THE FIRST TRACK on Peaking Lights' new album, Cosmic Logic, is called "Infinite Trips," and it retains a little bit of the obfuscating murk that coated the LA electro-dub-pop duo's last two offerings, 2011's 936 and 2012's Lucifer. There's the staticky opening, the dull echo around the beat, the distorted shimmer of a synthesizer. It sounds like the Peaking Lights of the past, but faster paced.

But on the next track, "Telephone Call," the Peaking Lights of the present comes into sharper focus. The beats snap, the synths sound clean and weighty, and Indra Dunis' vocals are front and center. Track three, "Hypnotic Hustle," is an unabashed, undulating electro-pop jam. Suddenly, the smeared, submerged aesthetic of Peaking Lights' back catalog seems ancient.

The band's shift toward sonic clarity is a result of two circumstances: better gear and artistic ambition, says Dunis' husband, Aaron Coyes. After the breakthrough of Lucifer, one of Peaking Lights' record labels, Domino, helped the duo build a home studio. "We'd always used tapes and analog stuff before," Coyes says, "but they got us a [better] computer."

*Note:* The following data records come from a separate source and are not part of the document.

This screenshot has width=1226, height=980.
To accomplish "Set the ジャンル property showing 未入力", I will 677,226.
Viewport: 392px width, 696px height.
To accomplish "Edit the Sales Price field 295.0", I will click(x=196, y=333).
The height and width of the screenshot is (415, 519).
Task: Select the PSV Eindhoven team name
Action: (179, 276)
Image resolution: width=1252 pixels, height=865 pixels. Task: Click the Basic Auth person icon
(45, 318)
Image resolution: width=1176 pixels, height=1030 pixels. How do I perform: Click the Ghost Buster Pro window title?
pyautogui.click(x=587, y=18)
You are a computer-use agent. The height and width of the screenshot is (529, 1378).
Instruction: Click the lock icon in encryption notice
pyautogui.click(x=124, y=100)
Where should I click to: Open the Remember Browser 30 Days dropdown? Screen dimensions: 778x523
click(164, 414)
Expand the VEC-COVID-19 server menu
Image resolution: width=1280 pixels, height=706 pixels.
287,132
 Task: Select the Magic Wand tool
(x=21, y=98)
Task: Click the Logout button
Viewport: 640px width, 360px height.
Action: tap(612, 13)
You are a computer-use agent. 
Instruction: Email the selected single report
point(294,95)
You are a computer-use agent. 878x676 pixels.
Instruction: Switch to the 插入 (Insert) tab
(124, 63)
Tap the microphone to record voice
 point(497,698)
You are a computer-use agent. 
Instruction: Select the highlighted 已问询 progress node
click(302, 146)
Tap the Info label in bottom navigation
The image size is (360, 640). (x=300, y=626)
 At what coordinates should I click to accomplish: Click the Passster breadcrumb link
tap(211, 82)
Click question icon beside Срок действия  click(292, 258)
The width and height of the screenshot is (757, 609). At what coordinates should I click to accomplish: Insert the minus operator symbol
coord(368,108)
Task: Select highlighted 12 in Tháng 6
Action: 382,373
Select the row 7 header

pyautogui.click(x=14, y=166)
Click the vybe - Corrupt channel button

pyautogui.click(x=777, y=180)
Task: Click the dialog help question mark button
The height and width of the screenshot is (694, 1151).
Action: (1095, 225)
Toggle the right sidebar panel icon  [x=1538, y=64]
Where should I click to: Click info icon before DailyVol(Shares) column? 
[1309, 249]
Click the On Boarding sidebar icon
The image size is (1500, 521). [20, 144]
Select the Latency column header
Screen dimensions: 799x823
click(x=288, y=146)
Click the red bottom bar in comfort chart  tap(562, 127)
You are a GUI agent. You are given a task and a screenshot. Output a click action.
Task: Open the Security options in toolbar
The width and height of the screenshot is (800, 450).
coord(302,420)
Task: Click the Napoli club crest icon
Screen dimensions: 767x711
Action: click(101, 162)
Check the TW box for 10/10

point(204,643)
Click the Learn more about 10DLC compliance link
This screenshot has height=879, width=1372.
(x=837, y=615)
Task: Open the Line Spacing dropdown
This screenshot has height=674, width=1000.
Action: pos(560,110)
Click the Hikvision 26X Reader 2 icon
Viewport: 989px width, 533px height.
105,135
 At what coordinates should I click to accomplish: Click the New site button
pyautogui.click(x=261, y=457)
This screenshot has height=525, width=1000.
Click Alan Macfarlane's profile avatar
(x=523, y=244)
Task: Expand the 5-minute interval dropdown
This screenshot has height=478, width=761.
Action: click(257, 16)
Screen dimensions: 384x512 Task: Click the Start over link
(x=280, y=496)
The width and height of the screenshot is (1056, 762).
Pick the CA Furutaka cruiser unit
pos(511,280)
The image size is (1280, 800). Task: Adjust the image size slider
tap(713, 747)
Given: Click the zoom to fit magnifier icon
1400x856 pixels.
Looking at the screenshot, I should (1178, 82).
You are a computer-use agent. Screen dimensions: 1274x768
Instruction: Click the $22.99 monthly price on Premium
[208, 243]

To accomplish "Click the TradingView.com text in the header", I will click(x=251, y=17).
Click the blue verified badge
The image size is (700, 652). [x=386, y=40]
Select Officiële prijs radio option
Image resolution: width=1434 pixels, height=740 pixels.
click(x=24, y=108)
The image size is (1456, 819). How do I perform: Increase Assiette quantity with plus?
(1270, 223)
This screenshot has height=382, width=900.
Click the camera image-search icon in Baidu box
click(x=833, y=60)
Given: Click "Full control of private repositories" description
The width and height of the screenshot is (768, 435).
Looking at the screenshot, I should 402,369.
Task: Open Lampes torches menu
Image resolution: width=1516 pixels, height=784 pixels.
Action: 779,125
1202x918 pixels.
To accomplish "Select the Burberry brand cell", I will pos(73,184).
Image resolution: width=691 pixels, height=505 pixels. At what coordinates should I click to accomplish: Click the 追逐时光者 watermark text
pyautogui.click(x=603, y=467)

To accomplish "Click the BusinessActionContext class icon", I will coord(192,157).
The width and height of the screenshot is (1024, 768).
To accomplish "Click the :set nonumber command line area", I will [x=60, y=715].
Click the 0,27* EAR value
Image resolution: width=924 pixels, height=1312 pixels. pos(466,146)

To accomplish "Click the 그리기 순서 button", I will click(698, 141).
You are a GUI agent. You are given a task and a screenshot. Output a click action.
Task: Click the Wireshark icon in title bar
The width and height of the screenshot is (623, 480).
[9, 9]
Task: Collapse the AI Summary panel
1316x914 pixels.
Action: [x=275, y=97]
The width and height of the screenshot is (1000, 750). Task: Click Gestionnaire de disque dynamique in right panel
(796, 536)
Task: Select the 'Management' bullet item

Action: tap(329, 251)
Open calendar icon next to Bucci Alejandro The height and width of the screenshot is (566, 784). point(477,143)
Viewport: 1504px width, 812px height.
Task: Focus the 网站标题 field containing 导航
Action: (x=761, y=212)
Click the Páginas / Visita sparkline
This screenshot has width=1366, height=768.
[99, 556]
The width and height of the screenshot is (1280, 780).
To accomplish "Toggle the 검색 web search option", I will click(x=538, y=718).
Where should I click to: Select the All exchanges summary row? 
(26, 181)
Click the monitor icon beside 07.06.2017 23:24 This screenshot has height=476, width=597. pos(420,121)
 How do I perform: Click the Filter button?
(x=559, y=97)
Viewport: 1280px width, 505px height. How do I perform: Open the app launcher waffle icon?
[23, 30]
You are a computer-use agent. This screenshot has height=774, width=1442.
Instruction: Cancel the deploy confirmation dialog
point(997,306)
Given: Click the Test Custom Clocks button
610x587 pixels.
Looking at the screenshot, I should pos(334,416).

Coyes and Dunis took their time making Cosmic Logic, spending 18 months not only recording—and doing production work for other artists—but also figuring out how to use their new toys in the march toward higher fidelity.

"We'd always kinda hidden... behind delays and effects and stuff like that," Coyes says. "It was like, 'Well, let's just try and get these sounds to where we're not necessarily relying on that stuff.'"

That's where the ambition comes in. Coyes says he and Dunis wanted to "readjust our brainwaves to do something we hadn't done before," not only for the challenge, but to sate their creative thirst. Fearful of a rut—and of being typecast as lo-fi dub-pop curiosities—the duo produced a record that plainly melds their pop interests with their electronic instincts. The result gleams, and that's exactly the point.

"You can't always just paint the same picture. You can get good at painting the picture, but then eventually people are like, 'Oh, I've seen that before,'" Coyes says. "People are not going to like it anyway, so why not just push it to a different degree? Maybe we're just trying to challenge people, too, and not make it easy."